Segment Start: Extracted records

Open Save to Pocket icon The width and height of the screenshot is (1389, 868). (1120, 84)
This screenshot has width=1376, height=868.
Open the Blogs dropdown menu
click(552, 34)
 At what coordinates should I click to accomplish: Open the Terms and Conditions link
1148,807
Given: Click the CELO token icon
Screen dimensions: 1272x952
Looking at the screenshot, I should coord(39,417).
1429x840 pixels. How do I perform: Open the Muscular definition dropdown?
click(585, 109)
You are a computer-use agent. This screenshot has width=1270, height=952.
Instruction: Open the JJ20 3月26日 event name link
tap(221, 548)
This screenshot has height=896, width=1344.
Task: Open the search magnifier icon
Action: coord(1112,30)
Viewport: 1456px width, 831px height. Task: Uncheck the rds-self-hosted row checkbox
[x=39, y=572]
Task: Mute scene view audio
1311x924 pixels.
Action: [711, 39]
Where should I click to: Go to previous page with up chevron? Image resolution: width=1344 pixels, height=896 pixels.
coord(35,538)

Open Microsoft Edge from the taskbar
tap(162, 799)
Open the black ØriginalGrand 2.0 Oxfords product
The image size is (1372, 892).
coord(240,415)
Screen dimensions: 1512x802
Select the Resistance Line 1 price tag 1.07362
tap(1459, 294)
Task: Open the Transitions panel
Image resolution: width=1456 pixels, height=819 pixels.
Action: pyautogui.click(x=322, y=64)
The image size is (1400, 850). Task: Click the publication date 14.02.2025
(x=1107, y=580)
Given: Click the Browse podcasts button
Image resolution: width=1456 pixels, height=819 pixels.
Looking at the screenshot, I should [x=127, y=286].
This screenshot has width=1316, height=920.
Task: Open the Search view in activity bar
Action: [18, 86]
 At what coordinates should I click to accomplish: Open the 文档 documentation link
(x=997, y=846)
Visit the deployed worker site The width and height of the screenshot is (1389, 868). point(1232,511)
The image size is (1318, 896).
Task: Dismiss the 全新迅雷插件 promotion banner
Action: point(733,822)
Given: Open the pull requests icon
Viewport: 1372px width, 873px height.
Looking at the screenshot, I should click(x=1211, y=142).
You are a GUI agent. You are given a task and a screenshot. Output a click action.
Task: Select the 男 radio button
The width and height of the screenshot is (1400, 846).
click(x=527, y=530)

Segment End: Extracted records

> _What you are asked to do_: Starting with the line that contains "Given: Click the Browse podcasts button", restate every line up to and including the last one above, exactly.

> _Solution for this task_:
Given: Click the Browse podcasts button
Image resolution: width=1456 pixels, height=819 pixels.
Looking at the screenshot, I should [x=127, y=286].
This screenshot has width=1316, height=920.
Task: Open the Search view in activity bar
Action: [18, 86]
 At what coordinates should I click to accomplish: Open the 文档 documentation link
(x=997, y=846)
Visit the deployed worker site The width and height of the screenshot is (1389, 868). point(1232,511)
The image size is (1318, 896).
Task: Dismiss the 全新迅雷插件 promotion banner
Action: point(733,822)
Given: Open the pull requests icon
Viewport: 1372px width, 873px height.
Looking at the screenshot, I should click(x=1211, y=142).
You are a GUI agent. You are given a task and a screenshot. Output a click action.
Task: Select the 男 radio button
The width and height of the screenshot is (1400, 846).
click(x=527, y=530)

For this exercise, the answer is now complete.